──────── Source material ────────
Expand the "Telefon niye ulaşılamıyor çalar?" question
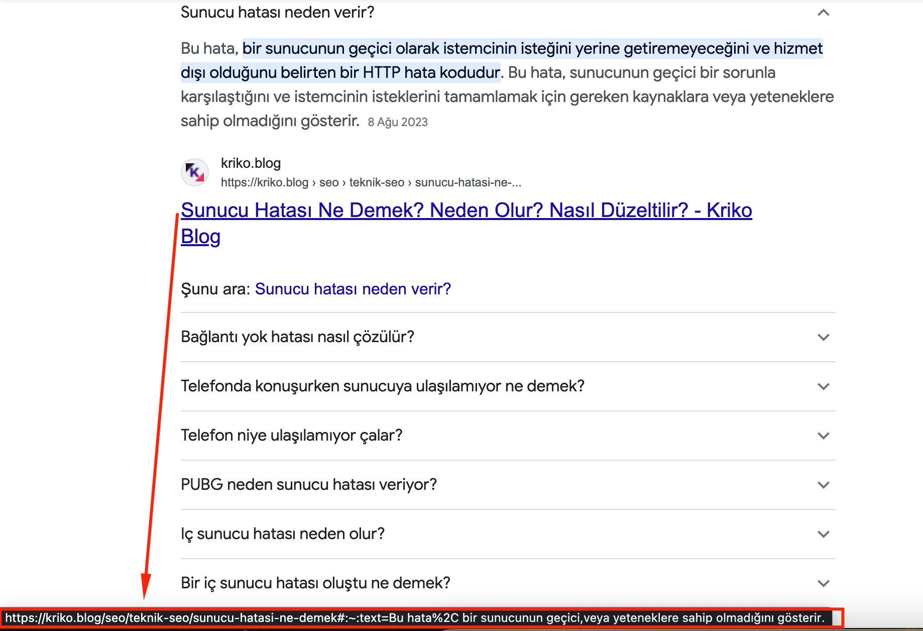 coord(291,435)
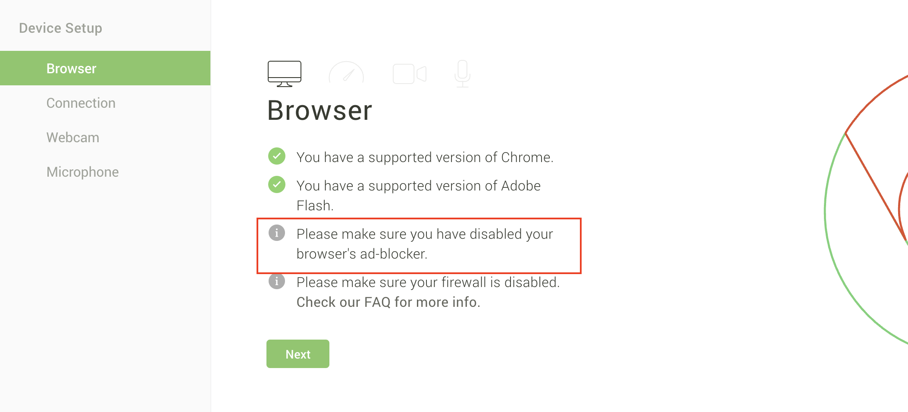Click the ad-blocker notice text
Screen dimensions: 908x412
pos(425,244)
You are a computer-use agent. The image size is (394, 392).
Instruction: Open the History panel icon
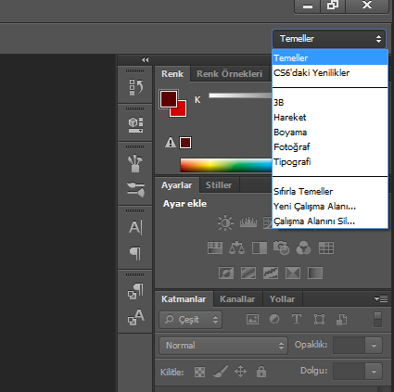point(135,87)
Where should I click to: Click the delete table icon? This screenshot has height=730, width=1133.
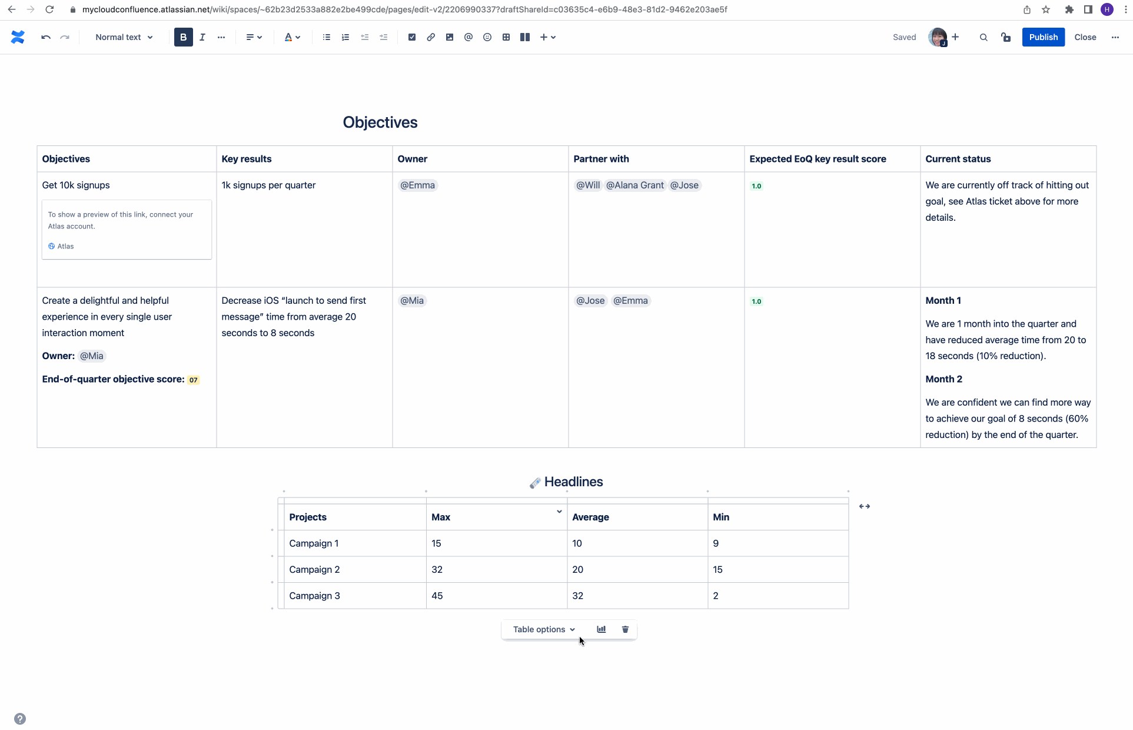click(625, 628)
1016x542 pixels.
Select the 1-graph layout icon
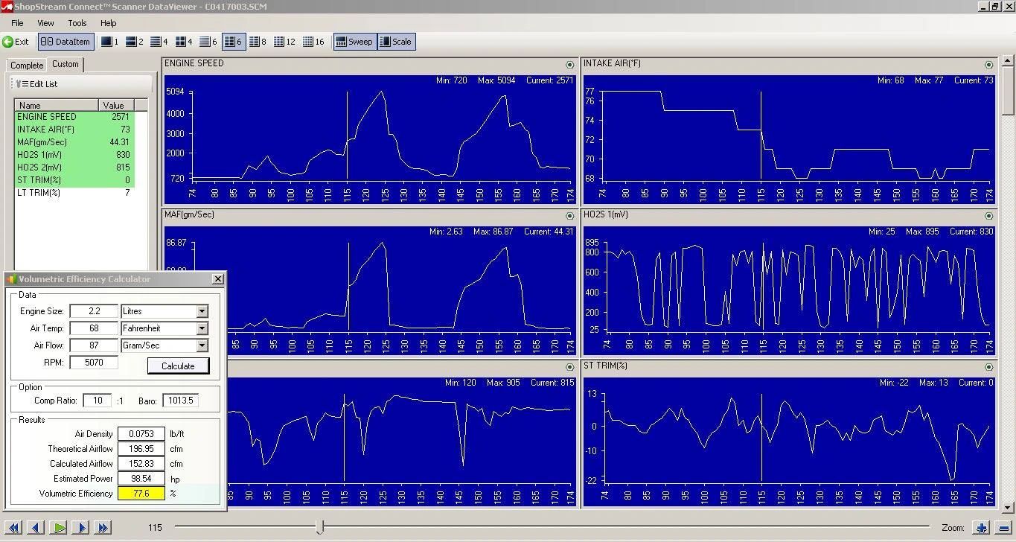109,42
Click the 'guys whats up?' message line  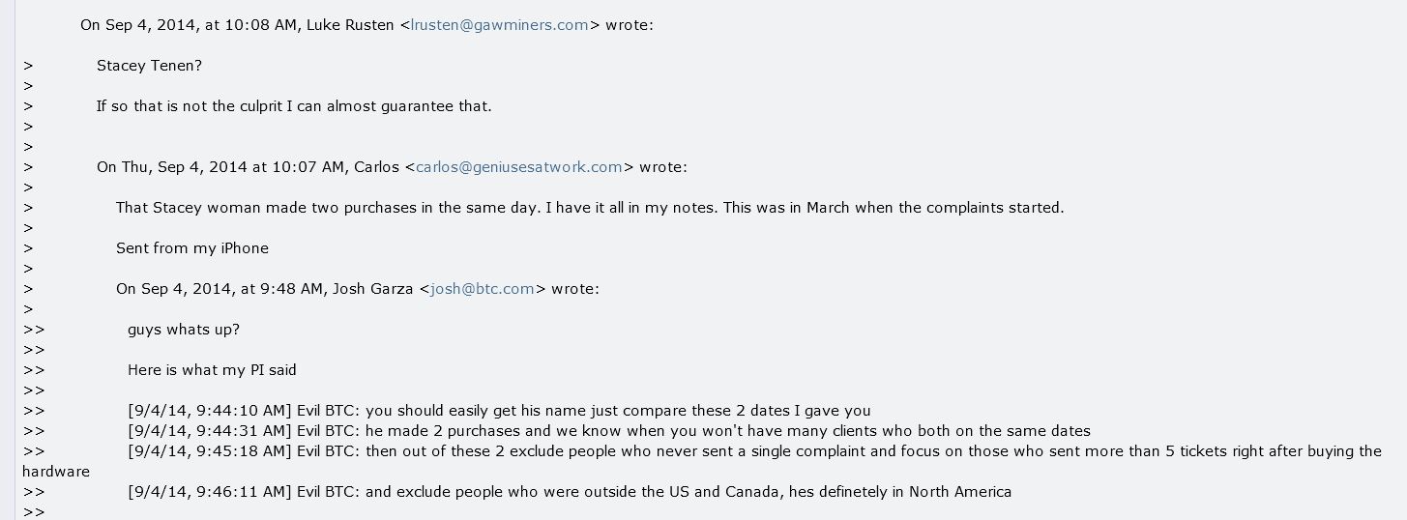183,330
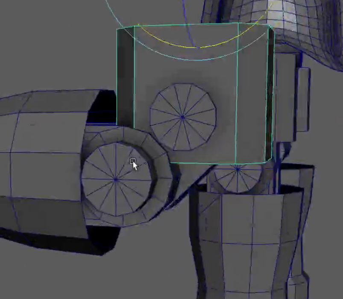This screenshot has height=299, width=343.
Task: Click center vertex of disc on selected box
Action: [x=182, y=116]
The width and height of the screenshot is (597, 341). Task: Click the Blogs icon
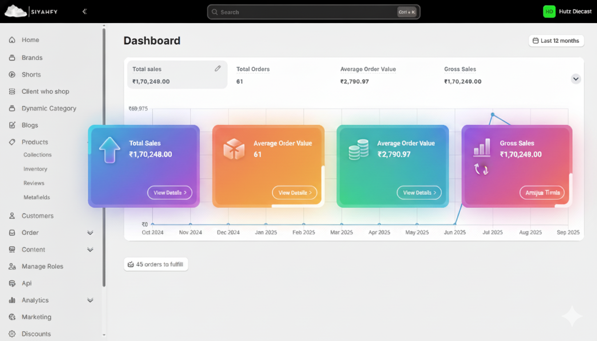point(12,125)
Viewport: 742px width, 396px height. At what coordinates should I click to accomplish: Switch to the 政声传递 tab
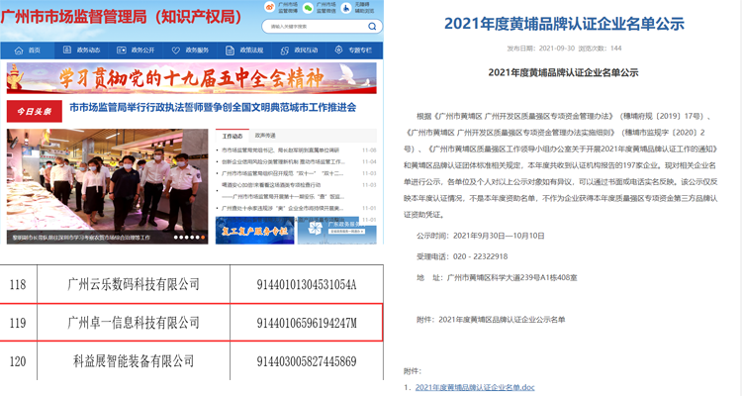coord(265,136)
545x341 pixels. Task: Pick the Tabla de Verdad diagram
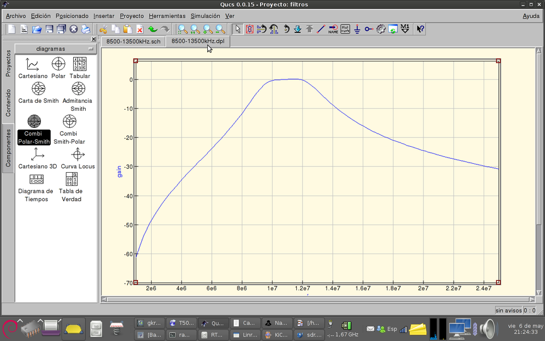pos(72,187)
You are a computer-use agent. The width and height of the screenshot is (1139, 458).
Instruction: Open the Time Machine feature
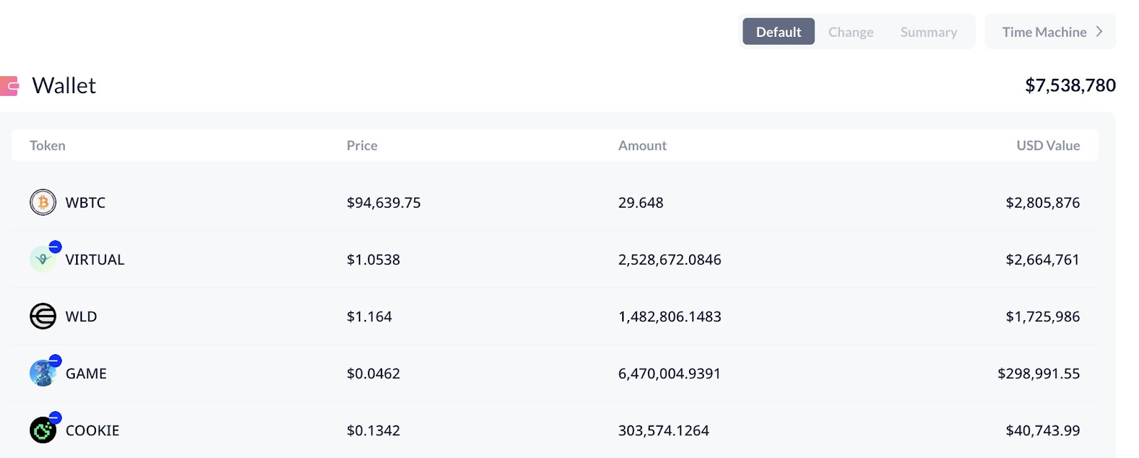tap(1044, 32)
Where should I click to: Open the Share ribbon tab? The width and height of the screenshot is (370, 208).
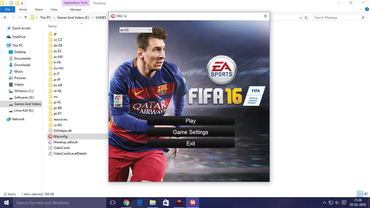click(39, 9)
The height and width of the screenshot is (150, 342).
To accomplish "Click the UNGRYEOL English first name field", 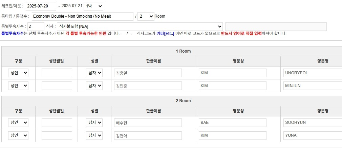I will (313, 73).
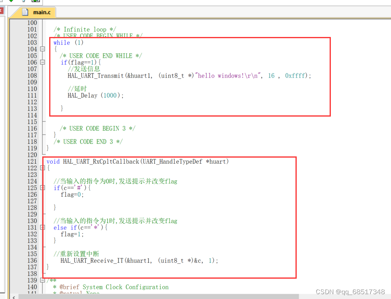Toggle folding for the else if(c=='*') block
The height and width of the screenshot is (299, 391).
pos(42,228)

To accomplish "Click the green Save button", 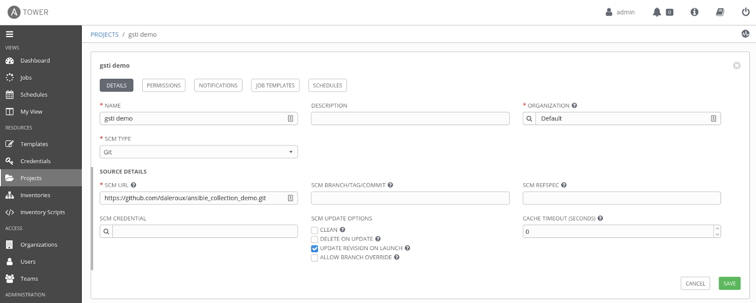I will [x=729, y=283].
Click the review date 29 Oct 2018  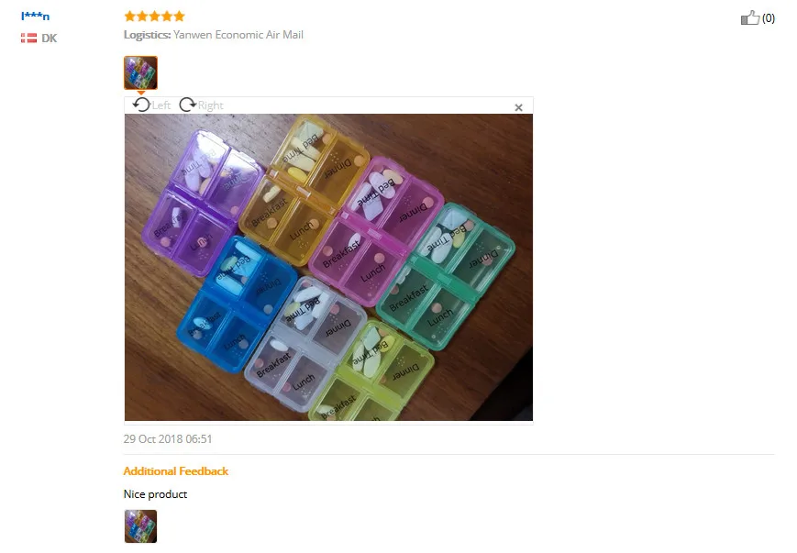[168, 438]
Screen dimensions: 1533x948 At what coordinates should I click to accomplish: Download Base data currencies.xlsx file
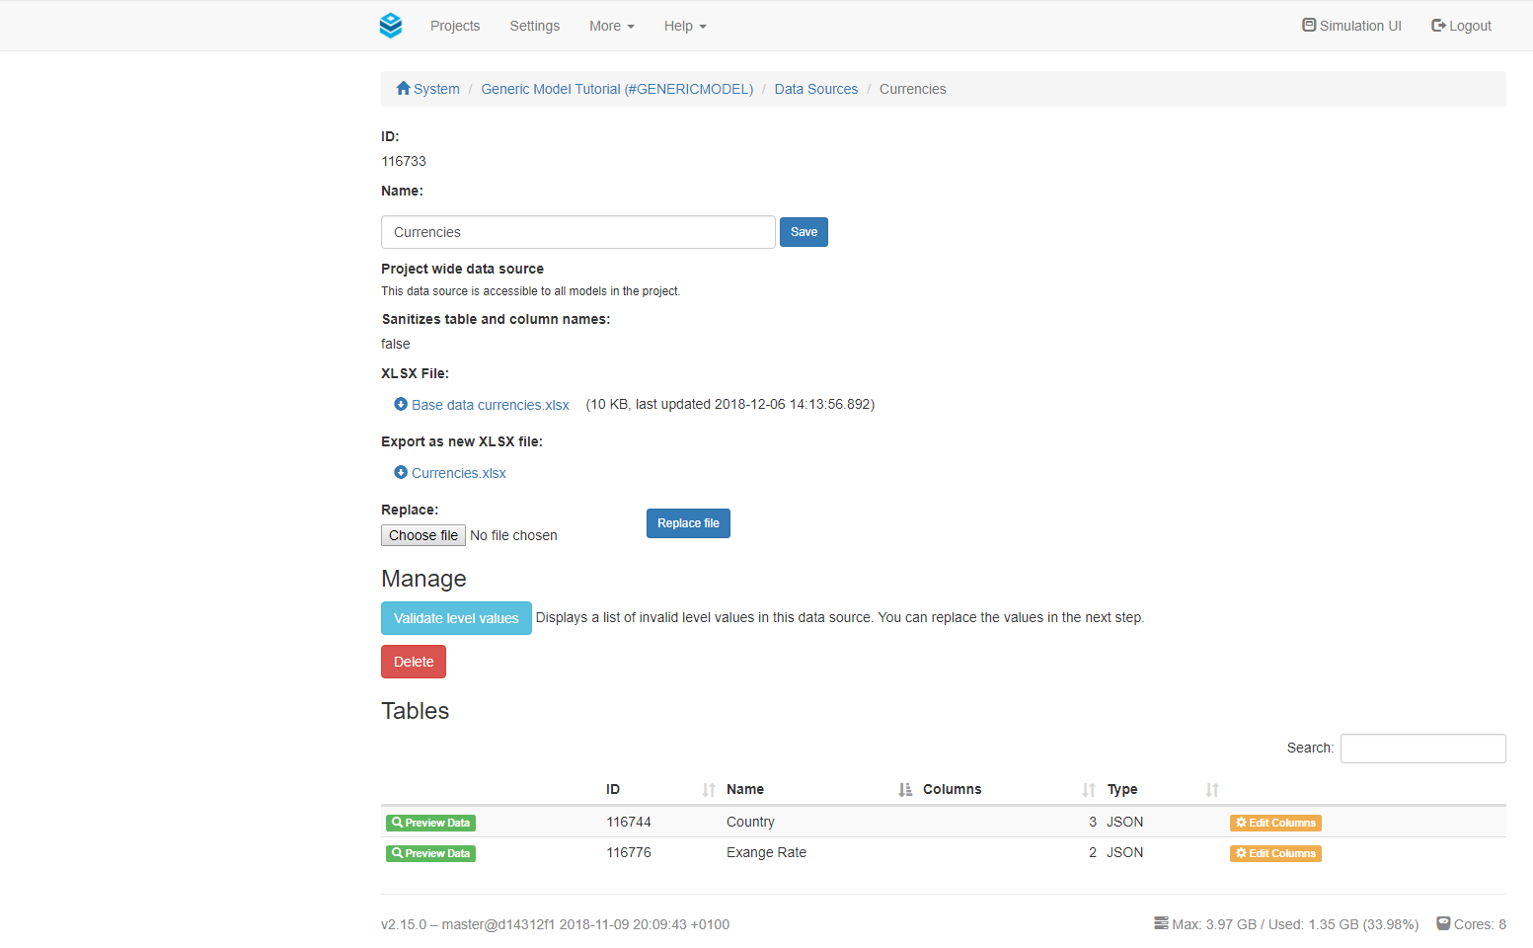click(x=490, y=405)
────────
▸ **Work instructions**
This task calls for the lines from the line holding "Screen dimensions: 1533x948" through the last line above, restated word for word with both ends included and the pictures dropped.

▸ **Response area**
Screen dimensions: 1533x948 At what coordinates should I click to accomplish: Download Base data currencies.xlsx file
click(x=490, y=405)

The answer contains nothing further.